About this task: Retype the listing below from its start up to and including the line with "center [321, 352].", reproducing each line exactly.

Excerpted records:
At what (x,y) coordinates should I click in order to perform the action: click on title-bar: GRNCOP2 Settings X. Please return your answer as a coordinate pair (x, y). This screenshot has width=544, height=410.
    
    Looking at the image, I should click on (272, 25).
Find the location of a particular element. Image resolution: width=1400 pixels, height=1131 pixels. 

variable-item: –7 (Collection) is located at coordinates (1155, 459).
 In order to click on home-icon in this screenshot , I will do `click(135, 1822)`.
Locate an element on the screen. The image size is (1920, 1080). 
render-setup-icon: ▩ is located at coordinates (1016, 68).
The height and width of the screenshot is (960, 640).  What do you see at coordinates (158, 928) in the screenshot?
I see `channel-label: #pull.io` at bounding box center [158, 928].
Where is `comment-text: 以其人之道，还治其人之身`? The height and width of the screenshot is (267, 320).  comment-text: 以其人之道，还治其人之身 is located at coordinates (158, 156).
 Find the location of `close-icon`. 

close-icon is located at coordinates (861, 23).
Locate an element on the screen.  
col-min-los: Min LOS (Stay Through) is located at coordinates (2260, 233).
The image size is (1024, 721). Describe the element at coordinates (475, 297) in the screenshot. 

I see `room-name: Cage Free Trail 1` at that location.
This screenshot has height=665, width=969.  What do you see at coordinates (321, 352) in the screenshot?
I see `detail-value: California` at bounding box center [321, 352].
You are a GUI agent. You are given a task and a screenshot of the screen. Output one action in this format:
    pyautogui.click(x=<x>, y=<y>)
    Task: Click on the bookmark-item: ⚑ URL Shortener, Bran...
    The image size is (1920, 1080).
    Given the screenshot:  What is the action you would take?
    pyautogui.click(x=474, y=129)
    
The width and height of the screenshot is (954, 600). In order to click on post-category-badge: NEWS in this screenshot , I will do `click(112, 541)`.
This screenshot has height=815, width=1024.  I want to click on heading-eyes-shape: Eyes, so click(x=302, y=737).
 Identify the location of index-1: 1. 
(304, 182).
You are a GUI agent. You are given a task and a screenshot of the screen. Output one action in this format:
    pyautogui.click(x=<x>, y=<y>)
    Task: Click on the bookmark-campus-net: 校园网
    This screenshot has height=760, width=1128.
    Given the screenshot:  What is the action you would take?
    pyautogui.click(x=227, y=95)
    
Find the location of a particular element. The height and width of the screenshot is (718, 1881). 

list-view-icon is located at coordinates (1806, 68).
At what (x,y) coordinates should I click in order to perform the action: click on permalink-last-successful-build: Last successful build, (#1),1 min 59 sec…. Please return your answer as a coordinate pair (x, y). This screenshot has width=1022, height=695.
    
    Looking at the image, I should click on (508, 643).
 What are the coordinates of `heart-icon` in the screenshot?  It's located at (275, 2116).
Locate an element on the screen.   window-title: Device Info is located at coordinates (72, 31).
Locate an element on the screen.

Result for this exercise:
At what (x,y) coordinates should I click in order to perform the action: click on title-bar: GRNCOP2 Settings X. Please return your answer as a coordinate pair (x, y). This screenshot has width=544, height=410.
    
    Looking at the image, I should click on (272, 25).
Find the location of a particular element. Image resolution: width=1400 pixels, height=1131 pixels. 

variable-item: –7 (Collection) is located at coordinates (1155, 459).
 In order to click on home-icon in this screenshot , I will do `click(135, 1822)`.
Locate an element on the screen. The image size is (1920, 1080). 
render-setup-icon: ▩ is located at coordinates (1016, 68).
The height and width of the screenshot is (960, 640).  What do you see at coordinates (158, 928) in the screenshot?
I see `channel-label: #pull.io` at bounding box center [158, 928].
Where is `comment-text: 以其人之道，还治其人之身`? The height and width of the screenshot is (267, 320).  comment-text: 以其人之道，还治其人之身 is located at coordinates (158, 156).
 Find the location of `close-icon`. 

close-icon is located at coordinates (861, 23).
Locate an element on the screen.  
col-min-los: Min LOS (Stay Through) is located at coordinates (2260, 233).
The image size is (1024, 721). Describe the element at coordinates (475, 297) in the screenshot. 

I see `room-name: Cage Free Trail 1` at that location.
This screenshot has height=665, width=969.  What do you see at coordinates (321, 352) in the screenshot?
I see `detail-value: California` at bounding box center [321, 352].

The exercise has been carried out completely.